---------- Given information

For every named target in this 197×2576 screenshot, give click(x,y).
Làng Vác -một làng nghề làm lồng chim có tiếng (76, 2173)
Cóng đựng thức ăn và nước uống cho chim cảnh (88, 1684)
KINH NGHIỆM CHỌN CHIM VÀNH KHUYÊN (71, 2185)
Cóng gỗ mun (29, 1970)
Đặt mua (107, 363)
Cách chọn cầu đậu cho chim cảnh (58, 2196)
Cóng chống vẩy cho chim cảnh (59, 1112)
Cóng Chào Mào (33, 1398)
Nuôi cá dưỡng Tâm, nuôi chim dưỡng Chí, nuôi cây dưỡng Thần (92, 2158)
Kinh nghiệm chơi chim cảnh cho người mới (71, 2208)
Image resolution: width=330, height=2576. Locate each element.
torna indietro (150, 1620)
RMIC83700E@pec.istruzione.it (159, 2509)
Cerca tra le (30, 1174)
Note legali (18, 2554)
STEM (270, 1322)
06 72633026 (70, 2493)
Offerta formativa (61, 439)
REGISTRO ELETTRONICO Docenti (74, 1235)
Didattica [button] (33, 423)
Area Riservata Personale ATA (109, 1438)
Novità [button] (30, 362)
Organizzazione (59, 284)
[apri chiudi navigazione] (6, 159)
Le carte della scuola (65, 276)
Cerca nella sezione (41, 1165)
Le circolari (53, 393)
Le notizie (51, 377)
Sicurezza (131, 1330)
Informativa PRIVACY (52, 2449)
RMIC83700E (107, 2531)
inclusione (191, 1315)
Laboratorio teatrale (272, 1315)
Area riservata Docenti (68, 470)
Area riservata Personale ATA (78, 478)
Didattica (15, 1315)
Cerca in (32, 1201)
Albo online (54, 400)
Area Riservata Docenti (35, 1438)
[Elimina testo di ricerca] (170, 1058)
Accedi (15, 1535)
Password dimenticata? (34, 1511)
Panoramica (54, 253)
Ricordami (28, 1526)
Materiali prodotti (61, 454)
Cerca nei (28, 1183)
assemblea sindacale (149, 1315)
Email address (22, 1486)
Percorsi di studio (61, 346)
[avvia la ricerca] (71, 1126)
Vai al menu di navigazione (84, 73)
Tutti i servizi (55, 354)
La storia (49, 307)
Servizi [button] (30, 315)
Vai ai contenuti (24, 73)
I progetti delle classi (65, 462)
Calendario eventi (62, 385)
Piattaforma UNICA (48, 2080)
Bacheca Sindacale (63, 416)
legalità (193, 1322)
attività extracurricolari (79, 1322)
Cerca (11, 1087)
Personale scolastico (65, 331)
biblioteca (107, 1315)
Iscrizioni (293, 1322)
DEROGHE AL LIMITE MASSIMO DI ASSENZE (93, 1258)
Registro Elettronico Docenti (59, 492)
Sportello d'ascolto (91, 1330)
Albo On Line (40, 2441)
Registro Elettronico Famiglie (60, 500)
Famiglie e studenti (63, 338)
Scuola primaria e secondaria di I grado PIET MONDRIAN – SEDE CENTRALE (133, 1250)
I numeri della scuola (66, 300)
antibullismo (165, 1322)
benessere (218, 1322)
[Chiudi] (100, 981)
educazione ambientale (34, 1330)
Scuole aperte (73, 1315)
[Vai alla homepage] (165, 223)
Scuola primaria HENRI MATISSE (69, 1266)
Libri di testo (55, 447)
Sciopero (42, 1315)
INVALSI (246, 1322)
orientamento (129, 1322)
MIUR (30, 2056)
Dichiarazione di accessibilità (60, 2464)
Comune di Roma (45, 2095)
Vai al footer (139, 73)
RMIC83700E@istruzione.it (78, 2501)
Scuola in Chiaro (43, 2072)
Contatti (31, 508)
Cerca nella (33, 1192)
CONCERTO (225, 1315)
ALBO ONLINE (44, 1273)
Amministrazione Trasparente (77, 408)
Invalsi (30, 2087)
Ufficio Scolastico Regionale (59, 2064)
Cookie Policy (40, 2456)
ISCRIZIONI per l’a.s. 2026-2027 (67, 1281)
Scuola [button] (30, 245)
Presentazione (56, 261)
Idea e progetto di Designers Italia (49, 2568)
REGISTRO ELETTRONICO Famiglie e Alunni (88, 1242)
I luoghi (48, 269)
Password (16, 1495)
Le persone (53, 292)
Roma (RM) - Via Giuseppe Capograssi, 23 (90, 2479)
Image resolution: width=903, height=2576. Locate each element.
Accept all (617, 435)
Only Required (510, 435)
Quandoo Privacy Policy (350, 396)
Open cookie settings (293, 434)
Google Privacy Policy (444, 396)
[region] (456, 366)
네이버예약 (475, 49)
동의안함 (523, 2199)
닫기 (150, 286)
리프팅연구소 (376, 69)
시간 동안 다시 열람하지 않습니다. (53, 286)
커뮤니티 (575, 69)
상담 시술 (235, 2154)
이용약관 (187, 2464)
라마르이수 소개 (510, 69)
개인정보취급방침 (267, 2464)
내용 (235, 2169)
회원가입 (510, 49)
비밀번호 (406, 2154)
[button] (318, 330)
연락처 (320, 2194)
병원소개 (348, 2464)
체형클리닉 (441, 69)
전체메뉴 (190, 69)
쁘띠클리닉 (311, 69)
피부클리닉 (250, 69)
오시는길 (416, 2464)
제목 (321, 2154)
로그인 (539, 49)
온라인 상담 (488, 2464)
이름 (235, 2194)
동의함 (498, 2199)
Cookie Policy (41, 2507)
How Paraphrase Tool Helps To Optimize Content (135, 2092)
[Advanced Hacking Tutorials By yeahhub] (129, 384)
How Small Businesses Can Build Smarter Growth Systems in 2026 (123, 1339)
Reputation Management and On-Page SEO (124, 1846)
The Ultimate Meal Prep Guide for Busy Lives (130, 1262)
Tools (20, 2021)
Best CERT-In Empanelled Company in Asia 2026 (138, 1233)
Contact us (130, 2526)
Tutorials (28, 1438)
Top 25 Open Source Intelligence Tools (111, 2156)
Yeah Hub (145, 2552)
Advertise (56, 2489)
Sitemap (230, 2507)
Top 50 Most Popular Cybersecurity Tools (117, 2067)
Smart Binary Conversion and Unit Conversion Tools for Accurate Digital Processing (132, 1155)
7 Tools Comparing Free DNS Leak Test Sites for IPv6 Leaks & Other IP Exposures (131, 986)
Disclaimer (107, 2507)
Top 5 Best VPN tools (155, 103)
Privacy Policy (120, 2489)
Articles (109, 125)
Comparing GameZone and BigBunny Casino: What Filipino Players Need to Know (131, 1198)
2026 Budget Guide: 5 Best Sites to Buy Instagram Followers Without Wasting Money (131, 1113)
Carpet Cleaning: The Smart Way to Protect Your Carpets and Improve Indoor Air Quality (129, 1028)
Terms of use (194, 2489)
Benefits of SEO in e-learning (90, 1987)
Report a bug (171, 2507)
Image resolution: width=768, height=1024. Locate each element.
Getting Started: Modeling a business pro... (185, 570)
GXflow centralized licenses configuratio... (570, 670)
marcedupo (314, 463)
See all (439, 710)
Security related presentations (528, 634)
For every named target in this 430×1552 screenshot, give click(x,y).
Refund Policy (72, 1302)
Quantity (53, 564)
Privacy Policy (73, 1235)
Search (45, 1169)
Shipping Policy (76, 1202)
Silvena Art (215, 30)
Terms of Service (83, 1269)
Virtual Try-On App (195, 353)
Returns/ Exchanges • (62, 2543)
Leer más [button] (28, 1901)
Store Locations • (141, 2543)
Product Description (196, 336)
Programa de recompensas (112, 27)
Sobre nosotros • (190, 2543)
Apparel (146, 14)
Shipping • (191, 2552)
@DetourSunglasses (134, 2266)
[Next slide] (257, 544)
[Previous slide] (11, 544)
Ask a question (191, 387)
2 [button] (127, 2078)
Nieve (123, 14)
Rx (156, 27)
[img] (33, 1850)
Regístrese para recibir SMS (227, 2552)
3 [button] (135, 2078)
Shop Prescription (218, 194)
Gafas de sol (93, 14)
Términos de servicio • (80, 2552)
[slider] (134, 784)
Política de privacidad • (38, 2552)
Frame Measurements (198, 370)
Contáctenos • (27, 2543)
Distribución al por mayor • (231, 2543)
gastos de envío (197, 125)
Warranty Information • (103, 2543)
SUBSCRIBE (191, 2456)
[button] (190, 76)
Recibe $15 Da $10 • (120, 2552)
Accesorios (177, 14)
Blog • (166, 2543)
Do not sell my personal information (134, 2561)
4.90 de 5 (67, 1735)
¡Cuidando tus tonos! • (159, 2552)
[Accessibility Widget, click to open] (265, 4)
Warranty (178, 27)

--------------------

* [Try it]:
Lines above that include the string "screenshot" need to be copied.

* [Response area]:
For every named target in this 197×2576 screenshot, give click(x,y).
For every named target in this 430×1552 screenshot, give click(x,y).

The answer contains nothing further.